En alguna cavidad del cerebro del ministro de Sanidad saltó un resorte que le hizo conectar con todos los grupos de WhatsApp de quienes veían la tele en ese momento. Fueron unos segundos nada desdeñables en términos políticos aunque en realidad lo que acababa de hacer el periodista holandés no era más que preguntar por la importación en España del 'smart lockdown', un “confinamiento inteligente” por el que, explicó, la gente en su país decide si sale o no a la calle.

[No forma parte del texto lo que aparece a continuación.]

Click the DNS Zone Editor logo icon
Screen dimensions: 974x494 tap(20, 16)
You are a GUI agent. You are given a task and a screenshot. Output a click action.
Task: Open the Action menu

Se nos subieron los niveles de indignación en vena, las redes viralizaron la instintiva reacción de Salvador Illa y echamos aquella templada tarde de domingo sincronizados contra el enemigo exterior, sin percatarnos de que no tienen que venir de fuera para insultar nuestra inteligencia.

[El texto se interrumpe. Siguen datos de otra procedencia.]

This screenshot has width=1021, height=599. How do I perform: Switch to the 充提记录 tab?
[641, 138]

¿Cómo podrían los responsables públicos de España dejarnos a nuestro libre albedrío si son incapaces de lanzar un mensaje compartido? ¿A quién hacemos caso en Madrid? Podemos elegir en función de la trinchera ideológica en la que nos hayamos confinado: el Gobierno aconseja extremar las precauciones mientras que el vicepresidente naranja antepone la reactivación económica y la presidenta popular ilustra alegando que no se han prohibido coches a pesar de que hay atropellos. ¿De quién nos fiamos? ¡Que el PSOE dice que la administración que gestiona la sanidad madrileña es “ineficaz e irresponsable” y el PP cuestiona la capacidad de los expertos que diseñan la desescalada!

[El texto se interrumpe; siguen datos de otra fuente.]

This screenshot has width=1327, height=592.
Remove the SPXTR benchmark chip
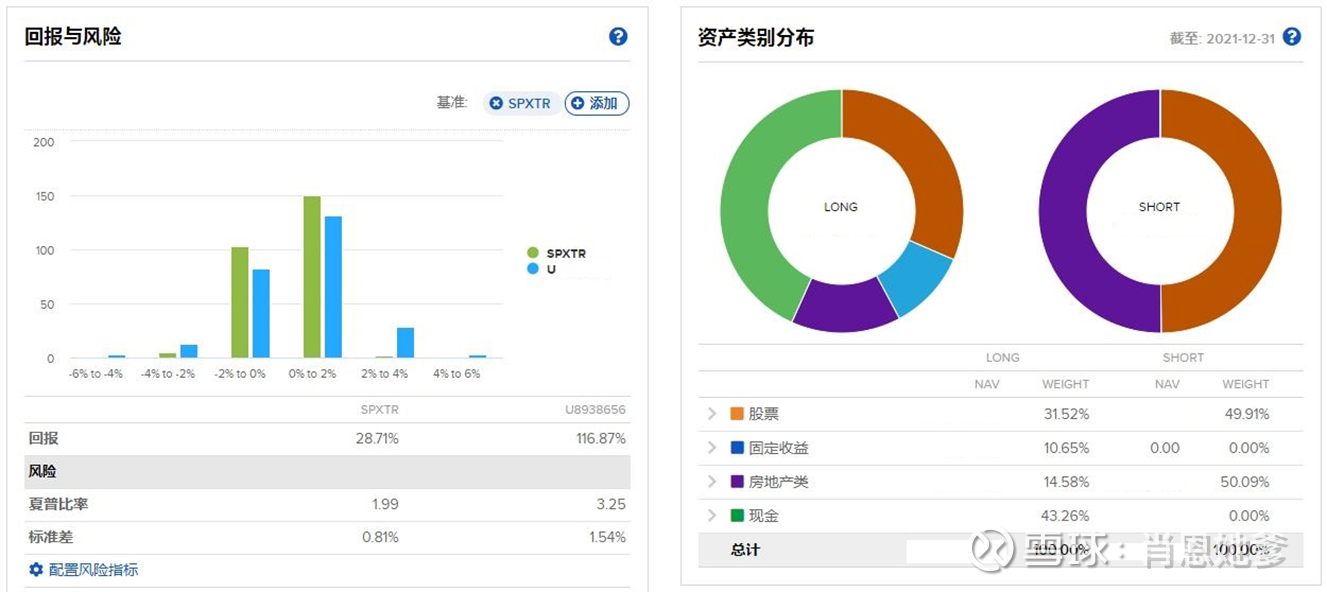pos(496,103)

Lo fácil sería achacar este guirigay diario a que nuestro sistema de selección de las élites políticas no ha terminado precisamente por captar a las mentes más preclaras. Esa es la explicación más sencilla porque resulta mucho más duro asumir que tal ceremonia de confusión forma parte de una permanente estrategia de confrontación cuyos efectos secundarios sufrimos cada uno de nosotros, en nuestras íntimas circunstancias, en forma de incertidumbre, cabreo, vértigo, ansiedad o miedo. Lo lamentable es que damos el pésame a amigos que llevan semanas pegados al teléfono esperando noticias de una uci mientras hay despachos dedicados a buscar la ventaja electoral en la atribución de las culpas. Y en pleno estado de alarma hemos visto portadas dedicadas a las perspectivas demoscópicas de la presidenta de la comunidad más devastada.

Llevábamos tantos días recibiendo consignas de los altos mandos militares que aquel domingo nos salió el patriotismo por los teclados cuando oímos al colega de los Países Bajos ponerse flamenco, pero no nos engañemos: es imposible encontrar un paradigma patriótico común sobre qué es lo mejor que podemos hacer por nosotros, por los sanitarios y por el futuro de este país. ¿Seguimos haciendo bizcochos o nos entregamos al consumo en lugares públicos? ¿Ponernos a salvo del virus o asumir el contagio como un riesgo asumible? ¿Aplaudir o sacar la cacerola?

No sé si los españoles podemos dar lecciones como replicó el ministro Illa al periodista holandés, pero nos haría falta una inteligencia superior para comprender qué es lo que esperan de nosotros nuestras respectivas autoridades competentes.